[Math] Finding the values of all primal variables – Linear Programming

duality-theoremslinear algebralinear programmingoptimization

I have a problem in my book:

Maximize $ -x_1 + 2x_2$

Subject to

$3x_1 +4x_2 \leq 12$

$ 2x_1-x_2 \geq 2 $

$x_1, x_2 \geq 0$

The problem asks to find the values of all the primal variables from the optimal dual solution.

So I figured first step is to find the dual which is:

Minimize $12y_1 – 2y_2$

Subject to

$3y_1 – 2y_2 \geq -1$

$4y_1 + y_2 \geq 2$

I have confirmed this to be correct as solving both the primal and dual graphically produce the same result, that is $1.4545..$

I'm a bit confused what is being asked. Isn't the optimal dual solution the same as the optimal primal solution? We are also using different variables in the primal compared to the dual?

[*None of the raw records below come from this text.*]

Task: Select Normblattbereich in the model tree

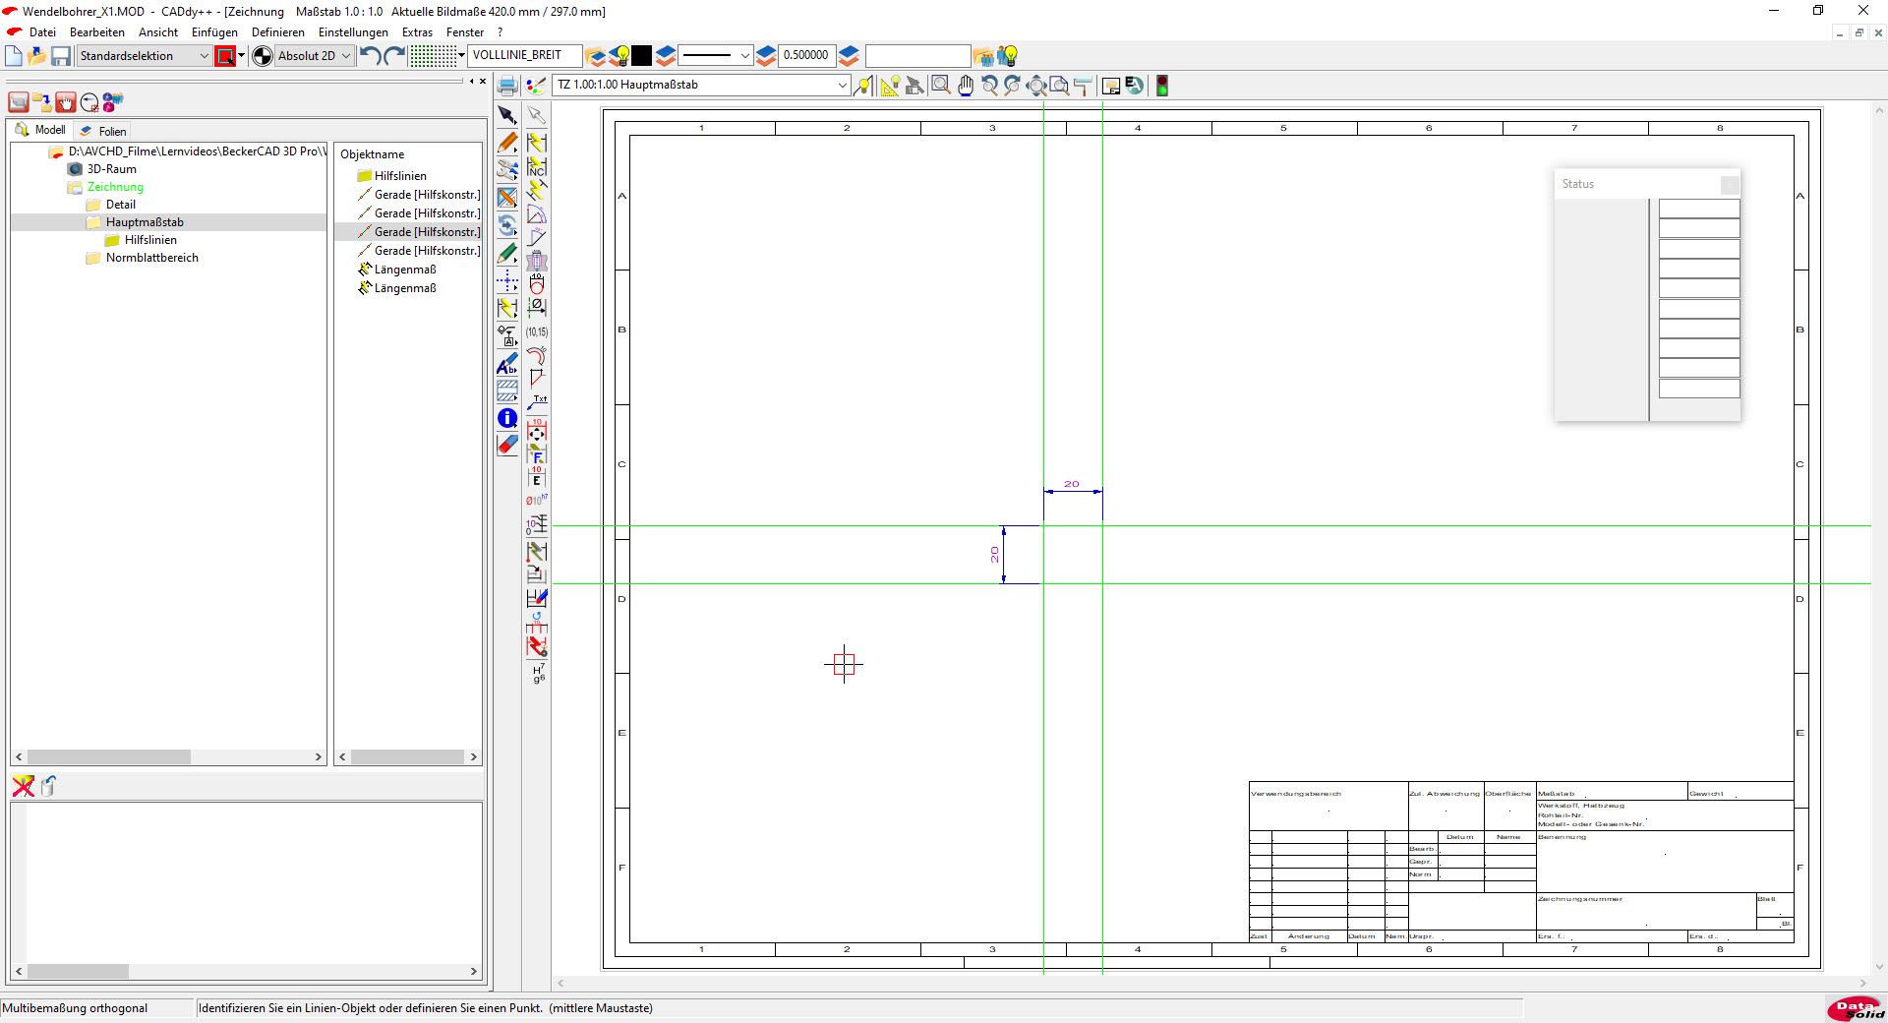Action: pos(151,258)
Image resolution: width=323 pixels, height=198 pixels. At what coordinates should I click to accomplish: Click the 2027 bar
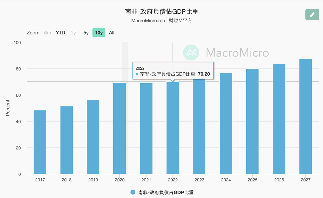pyautogui.click(x=306, y=116)
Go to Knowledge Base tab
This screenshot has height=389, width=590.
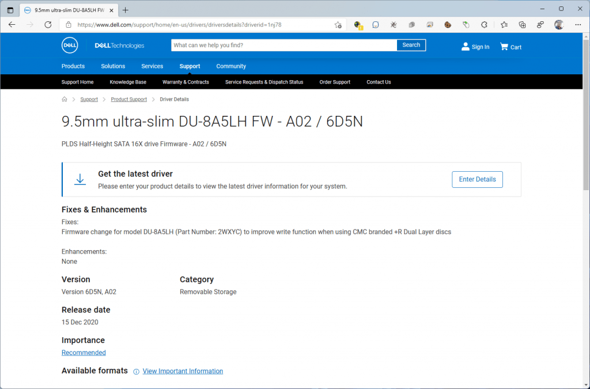[x=128, y=82]
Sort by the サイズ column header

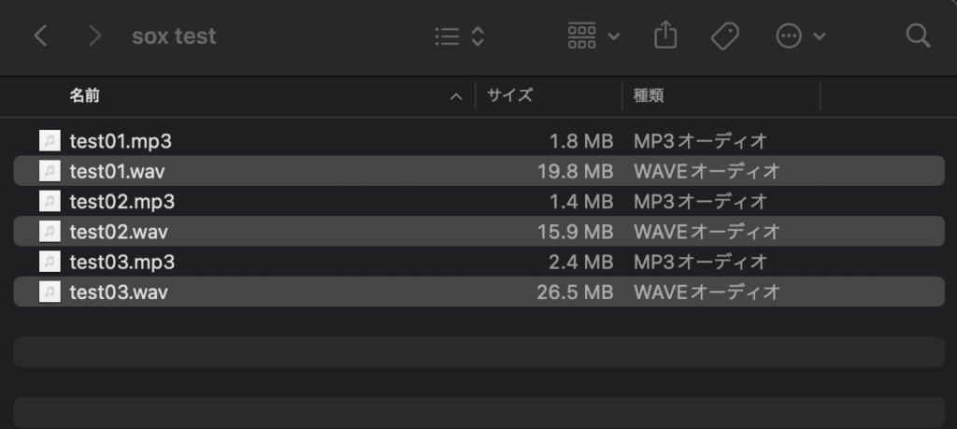[509, 95]
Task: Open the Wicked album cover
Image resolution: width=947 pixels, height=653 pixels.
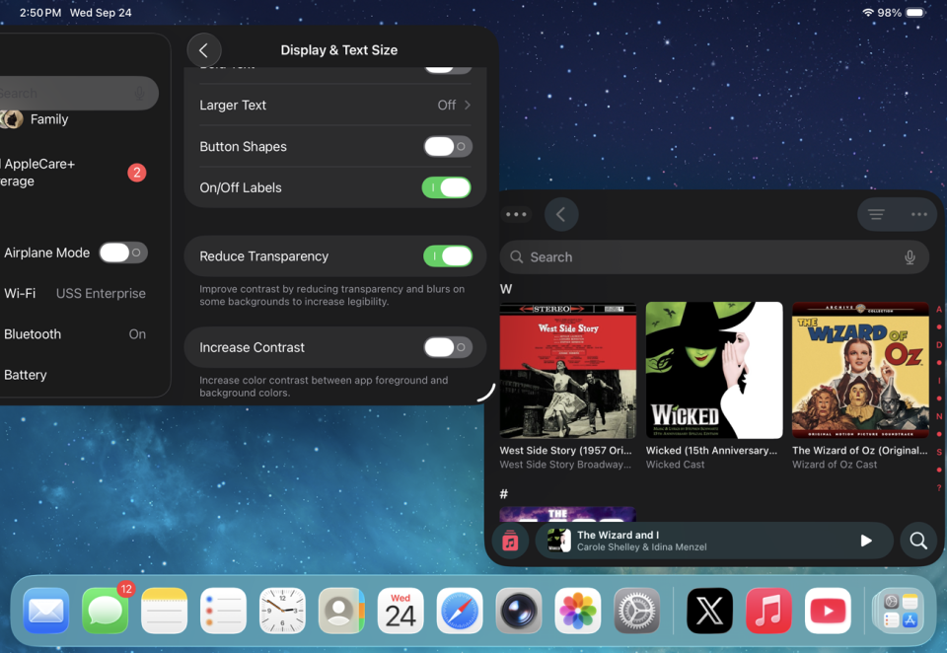Action: coord(714,370)
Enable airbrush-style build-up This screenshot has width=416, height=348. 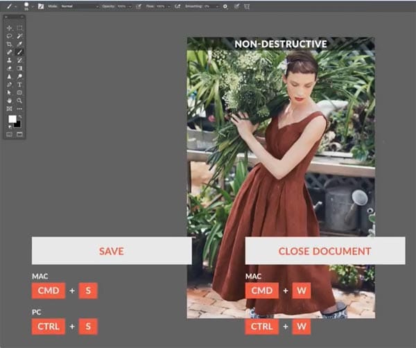pyautogui.click(x=177, y=6)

I'd much prefer an understanding of what is being asked in the question instead of a direct answer.

Thanks a lot.

Best Answer

If you know the optimal dual solution, and not just the optimal dual objective value - that is, if you know the values of $y_1$ and $y_2$ that achieve it - then you can use complementary slackness.

Complementary slackness tells us that if a dual variable is positive, then the corresponding primal constraint is tight. That is:

  • If $y_1 > 0$ in the optimal dual solution, then the constraint corresponding to $y_1$ is tight: $3x_1 + 4x_2 = 12$ in the optimal primal solution.
  • If $y_2 > 0$ in the optimal dual solution, then the constraint corresponding to $y_1$ is tight: $2x_1 - x_2 = 2$ in the optimal primal solution.

Plus, of course, if you know that $12y_1 - 2y_2 = \frac{16}{11}$ in the optimal dual solution, then $-x_1 + 2x_2 = \frac{16}{11}$ in the optimal primal solution.

All this means that instead of solving the primal LP, you can solve a system of linear equations instead. (Of course, in the simple $2$-variable case you're looking at, both are fairly easy tasks, but in general, just solving a system of linear equations is much easier.)